VCL language

Tue Mar 28 08:58:14 CEST 2006

In message <2607.193.213.34.102.1143499332.squirrel at denise.vg.no>, "Anders Berg
" writes:

>seeing that Poul-Henning is back to the VCL compiler again in the code, I
>think it is time to start a more detailed discussion about the VCL.

Good time for it.

The work I did yesterday was basically just getting the compiler hooked
into varnishd and get the cache process to load the result.  So far I
don't actually use the loaded code for anything yet.

>My guess is that we are gonna spend "alot" of time on it, and it could be
>a natural part of a face-to-face meeting. I also acknowledge that the
>sooner we "freeze" the language, the easier and less rewrite of code
>Poul-Henning has to do.

It's important to keep two things clear of each other here.  On one hand
there is "the language", this about where semicolons go and how many
f's we put in 'if' and that sort of thing.  On the other hand, there
are the variables and operations we give the language to work with.

The first part, the language, I think is pretty solid by now, and
with some amount of polishing and maybe a new feature or two, that
is pretty 'done' at this time.

The other part, the variables and operations is in need for being
hashed out, because that is the next bit that I need to start working
on:  Calling into the compiled VCL program from the cache process.

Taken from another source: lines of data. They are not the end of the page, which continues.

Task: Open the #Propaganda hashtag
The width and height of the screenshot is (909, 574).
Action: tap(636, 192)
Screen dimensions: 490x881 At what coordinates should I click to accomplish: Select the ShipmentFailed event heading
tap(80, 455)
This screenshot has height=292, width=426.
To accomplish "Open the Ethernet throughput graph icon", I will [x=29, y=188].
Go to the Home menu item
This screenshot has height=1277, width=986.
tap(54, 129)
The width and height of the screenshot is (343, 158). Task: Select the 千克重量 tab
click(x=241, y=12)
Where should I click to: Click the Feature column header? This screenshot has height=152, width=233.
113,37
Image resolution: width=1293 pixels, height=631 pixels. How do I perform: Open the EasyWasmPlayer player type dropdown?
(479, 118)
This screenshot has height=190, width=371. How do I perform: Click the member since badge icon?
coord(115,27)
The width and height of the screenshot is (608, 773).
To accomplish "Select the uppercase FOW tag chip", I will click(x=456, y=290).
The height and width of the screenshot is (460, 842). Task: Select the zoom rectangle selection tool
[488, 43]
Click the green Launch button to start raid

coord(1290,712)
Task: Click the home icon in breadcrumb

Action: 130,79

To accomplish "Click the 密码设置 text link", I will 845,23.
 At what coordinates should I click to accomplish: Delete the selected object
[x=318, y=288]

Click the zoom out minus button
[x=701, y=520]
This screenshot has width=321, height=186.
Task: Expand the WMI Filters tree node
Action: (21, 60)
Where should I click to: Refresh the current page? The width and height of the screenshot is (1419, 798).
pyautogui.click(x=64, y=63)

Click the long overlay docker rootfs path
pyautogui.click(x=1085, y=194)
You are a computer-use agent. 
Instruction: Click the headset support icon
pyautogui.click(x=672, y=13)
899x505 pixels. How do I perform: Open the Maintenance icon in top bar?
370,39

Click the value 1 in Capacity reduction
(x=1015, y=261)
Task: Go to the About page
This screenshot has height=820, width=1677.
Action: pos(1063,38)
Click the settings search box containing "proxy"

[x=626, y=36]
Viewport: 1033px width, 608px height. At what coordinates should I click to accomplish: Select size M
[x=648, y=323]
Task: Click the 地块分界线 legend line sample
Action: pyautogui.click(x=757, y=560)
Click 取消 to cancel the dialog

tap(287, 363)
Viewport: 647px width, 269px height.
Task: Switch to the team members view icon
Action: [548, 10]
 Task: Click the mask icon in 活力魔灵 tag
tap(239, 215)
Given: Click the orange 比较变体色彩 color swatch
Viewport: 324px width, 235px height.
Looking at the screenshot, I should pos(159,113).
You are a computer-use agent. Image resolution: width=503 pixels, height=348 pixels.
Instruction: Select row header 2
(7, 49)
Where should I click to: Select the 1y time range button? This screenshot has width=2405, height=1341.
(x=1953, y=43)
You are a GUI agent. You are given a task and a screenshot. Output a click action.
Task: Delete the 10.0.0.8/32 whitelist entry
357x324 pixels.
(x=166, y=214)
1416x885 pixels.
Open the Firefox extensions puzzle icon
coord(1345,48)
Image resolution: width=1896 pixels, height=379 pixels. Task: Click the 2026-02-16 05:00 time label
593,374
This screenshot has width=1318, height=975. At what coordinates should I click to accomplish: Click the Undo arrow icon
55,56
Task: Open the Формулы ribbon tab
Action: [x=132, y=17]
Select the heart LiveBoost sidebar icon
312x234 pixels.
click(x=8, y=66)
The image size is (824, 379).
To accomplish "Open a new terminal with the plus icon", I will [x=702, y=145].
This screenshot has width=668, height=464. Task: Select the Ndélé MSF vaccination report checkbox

But there is a lot of code yet to be written before this stuff gets
in the critical path, so there is no need to yell "emergency" or
anything like it :-)

>I think our small "proof-of-concept" and the general look-and-feel of VCL,
>will make it suitable and _really_ good for Varnish.

I think VCL is the bit which will make people sit up and take notice :-)

>I/We haven't gotten down to trying/thinking/poking/defining/documenting
>the VCL yet, but I _think_ I might have come up with a "system" to make
>VCL easier to understand, and possible easier to code both for
>Poul-Henning and the end user. I am attaching 2 documents:
>vcl_diagram_v1.png and vcl_diagram_proposal.png (*v1 is approx. what we
>have today)

I can't say I have thought deeply about the data model yet, my initial
mock-up was based on a semi-object oriented model where we basically
had four data objects:

	Client	(Who asked)
		IP#
		Bandwidth estimate
		failed requests
		user agent
		...

	Request	(What they asked for)
		URL
		HEAD/GET/other
		Headers
		...

	Object	(Document in our cache)
		ttl
		length
		usage count
		refresh count
		...

	Backend	(Where we can get documents from)
		IP#
		responsetime
		...

>Also, the object (document if you like) has 2 sets of variables. For
>example I think that backend.obj.usage and client.obj.usage makes sense.
>Lets say it's a number/factor to say how often this object is
>used/refreshed. A JPEG will have a low backend.obj.usage (since it typical
>is not often requested from backend) but client.obj.usage will be high
>(because its requested often, logo etc...). I can also think of more uses
>here.

I don't disagree with the two different usable numbers, but I think
I do disagree with the naming.  What you call backend.obj.usage isn't
really a usage count, it is a refresh count, and since the client
can't do that, just object.refreshcount would work without confusion.

A fundamental rule in object-oriented programming is to make sure
you have a good correspondence between your objects and the real world
objects they represent, and I think splitting the "object" (or should
we call it "document" instead ?) into a client and a backend side
misses the point about the cache:  It is the cached documents which
are interesting here.

The other thing I would like to point out is that a given document
does not have a static mapping to a backend.

For instance, we may pick it up from a peer server during startup
and then subsequently refresh it from one of a number of backends
whenever it is in danger of expiring.

So the object/document clearly cannot be tied to a particular
backend without severely constraining the efficiency and flexibility.

>I have left out to define more variables in vcl_diagram_proposal.png, but
>here are some examples of other "new" areas of variables:
>
>if (client.req.url.host ~ cnn.no){
>    backend.req.url.host = vg.no
>}
>
>This is rewrite :)

Yes, but with the footnote that the host part has a more stringent
syntax than the other half of the URL.

But anyway, at the risk of sounding like a broken record, I think the
best way to find out how VCL should develop is to try and use it,
so lets sit down and write an actual real-life VCL program for VG's
site, and see what we find out along the way.

Poul-Henning

-- 
Poul-Henning Kamp       | UNIX since Zilog Zeus 3.20
phk at FreeBSD.ORG         | TCP/IP since RFC 956
FreeBSD committer       | BSD since 4.3-tahoe    
Never attribute to malice what can adequately be explained by incompetence.